As someone overseeing sales at a $200M ARR brand in fast-growth mode, I wanted to share three learnings I’ve taken away over the past couple of years and how Docebo’s go to market teams are leveraging them to drive success amidst today’s evolving market.
1. Predictability, productivity, and proactivity all matter—but serve different roles
- Predictability. Predictability hinges on making internal workflows repeatable and precise. Revenue teams need to be constantly assessing customer health and identifying early warning signs of escalation or churn. And AI-driven solutions play a key role here—putting signals from customer interaction data at the heart of the revenue operating rhythm, helping onboard customers, and delivering immediate value across sales, customer success, and marketing. Leadership relies on these insights to make informed strategic decisions.
- Productivity. Managing productivity means measuring various metrics accurately, from the company level to individual reps. Technologies that understand all customer interactions allow for a strategic approach to assessing key metrics like customer acquisition cost (CAC) and lifetime value (LTV), and make clear where to increase investment or initiate specific initiatives.
- Proactivity. And finally, proactivity involves looking for opportunities to consolidate processes to drive efficiency across GTM functions. By asking how to achieve end results more efficiently, whether through reducing steps or implementing new software, leaders can quickly inform key initiatives to drive efficiency.
2. Using AI to power workflow automation and intelligence
AI is a significant driver of efficiency, with its true value extending beyond generative applications to tools trained on models relevant to specific applications. Over time, companies will find better AI use cases by training on these models or partnering with specialists. AI can surface insights on prospects and customers, convert complex interactions into measurable business intelligence data, and automate engagement across the entire customer lifecycle. This leads to better decision-making based on intelligent trends and enables smarter pipeline management.

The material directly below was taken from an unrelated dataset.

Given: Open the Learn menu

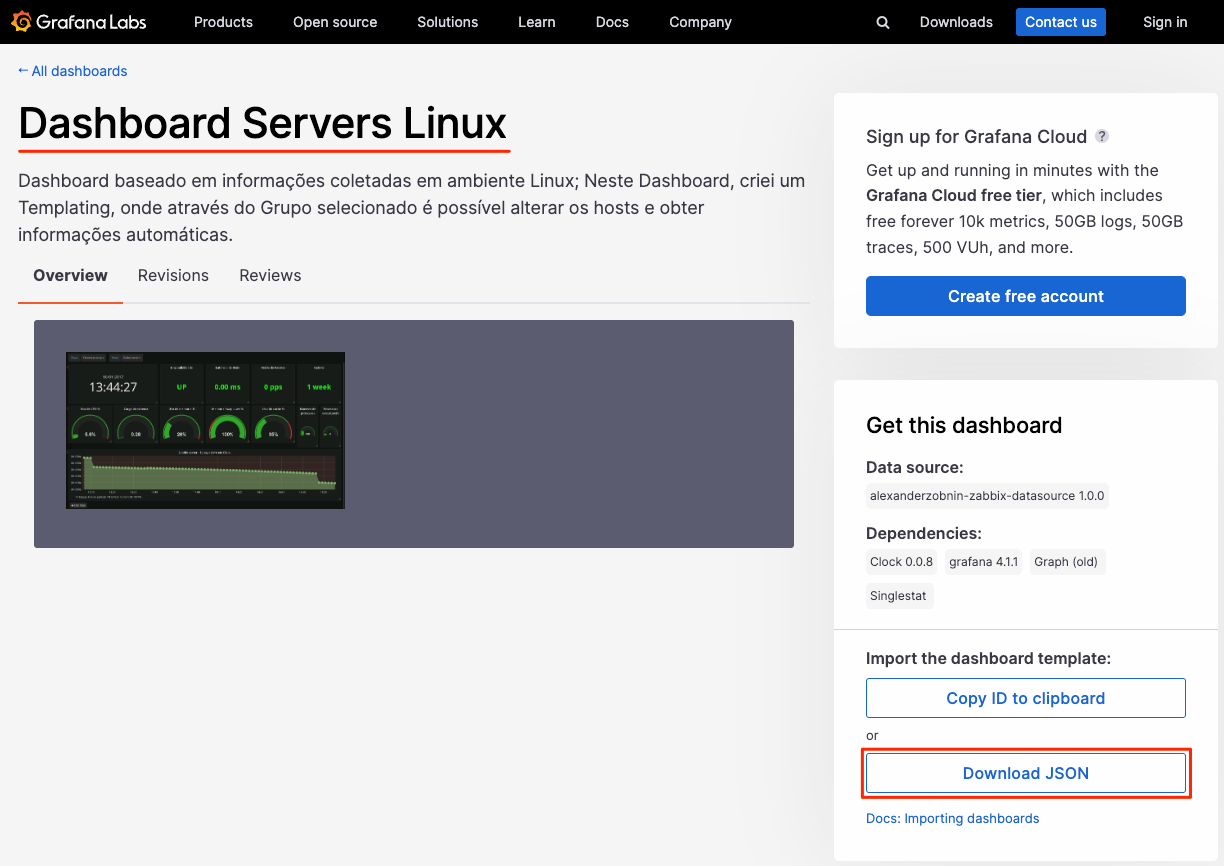Looking at the screenshot, I should point(536,21).
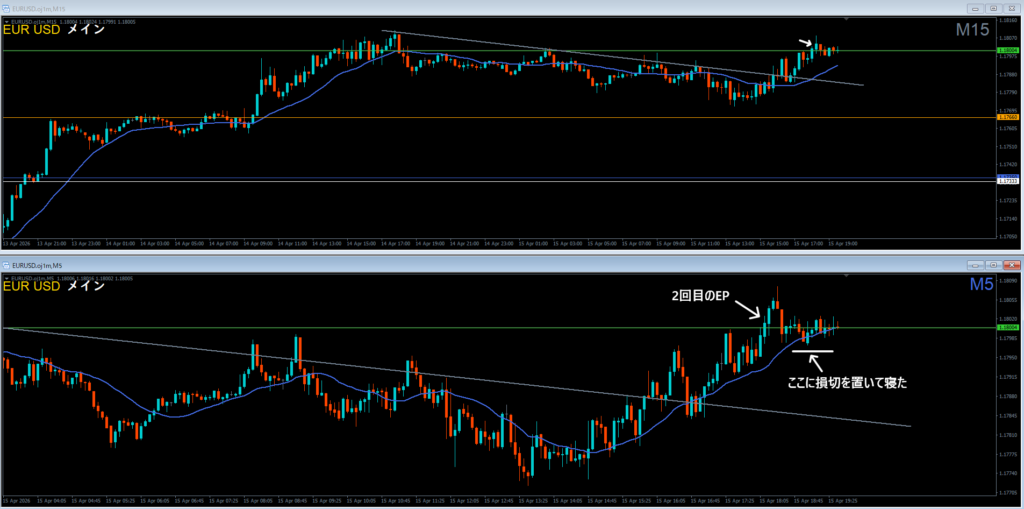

3. Buyers are hyper-diligent and hyper-focused on consolidation
As buyers become more ROI-driven, they’re doing extensive upfront research on solutions.
By the time they engage with a company, they have read reviews, absorbed thought leadership, and consulted industry contacts. This diligence requires sellers to support the buyer’s journey effectively. Additionally, buyers seek to consolidate tools, avoiding multiple solutions that serve similar roles. Efficiency is key—so tools that streamline processes and minimize the number of platforms used are preferred.
When evaluating new technology, rep productivity is a primary focus. Seventy percent of reps’ time is spent on non-sales activities, so the goal is to maximize their sales time. Solutions that handle administrative tasks with high accuracy and allow reps to focus on high-value sales activities are central to an efficient tech stack. More software does not necessarily yield more efficiency; the aim is to alleviate administrative burdens and enable reps to concentrate on selling.